Records for this exercise:
⟨
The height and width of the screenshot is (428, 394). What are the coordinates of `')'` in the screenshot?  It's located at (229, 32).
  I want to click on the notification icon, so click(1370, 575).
⟩
⟨
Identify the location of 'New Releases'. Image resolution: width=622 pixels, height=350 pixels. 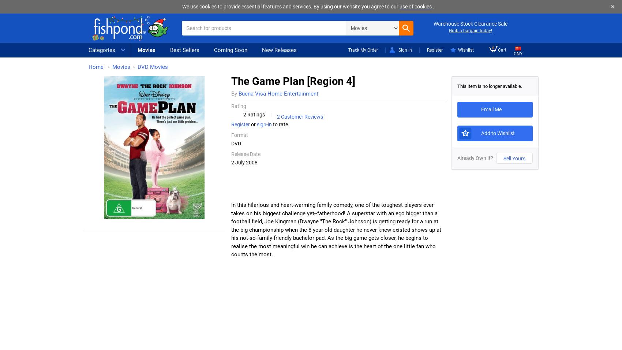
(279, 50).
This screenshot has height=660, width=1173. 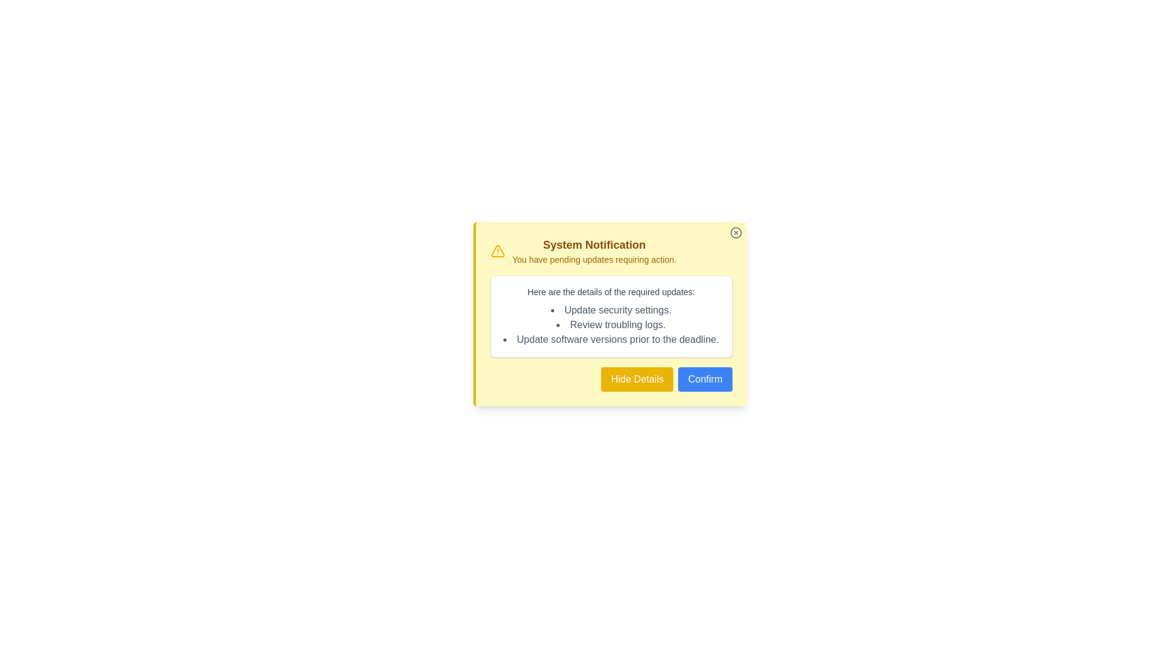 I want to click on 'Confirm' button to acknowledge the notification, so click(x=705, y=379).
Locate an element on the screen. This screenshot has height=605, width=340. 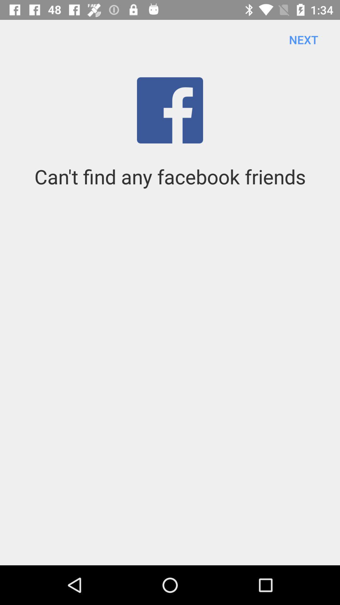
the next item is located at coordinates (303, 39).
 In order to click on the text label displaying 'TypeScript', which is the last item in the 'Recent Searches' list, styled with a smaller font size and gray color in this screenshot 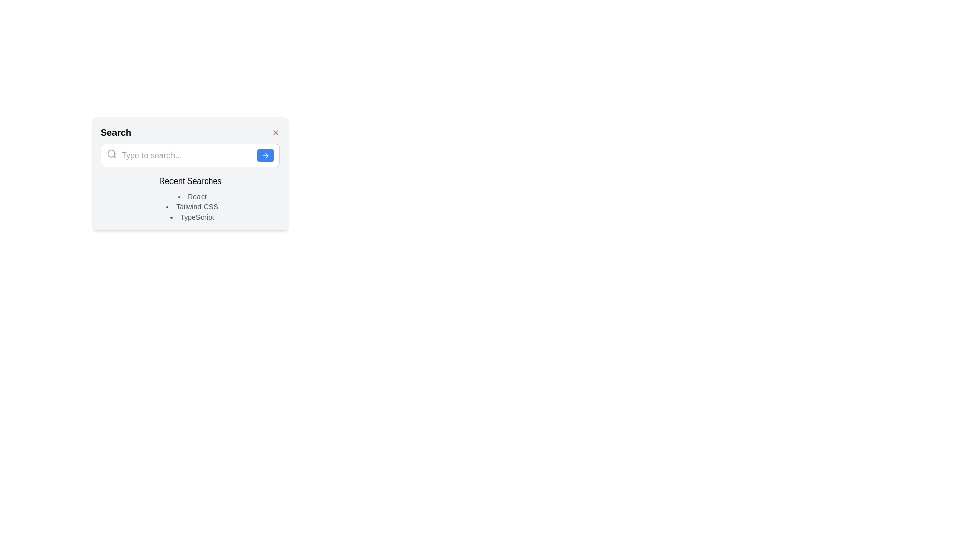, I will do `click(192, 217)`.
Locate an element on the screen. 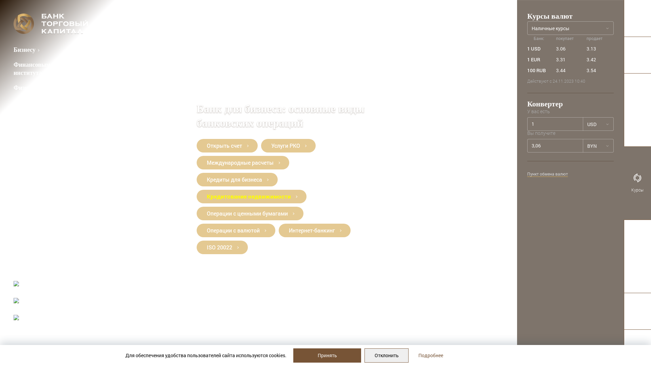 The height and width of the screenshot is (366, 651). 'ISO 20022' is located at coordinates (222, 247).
⟩
Exercise requirements: Print the records from the line with "The height and width of the screenshot is (428, 394)." up to and including the line with "I want to click on the", each line exactly as it appears.

Task solution:
The height and width of the screenshot is (428, 394). What are the coordinates of `')'` in the screenshot?  It's located at (229, 32).
  I want to click on the notification icon, so click(1370, 575).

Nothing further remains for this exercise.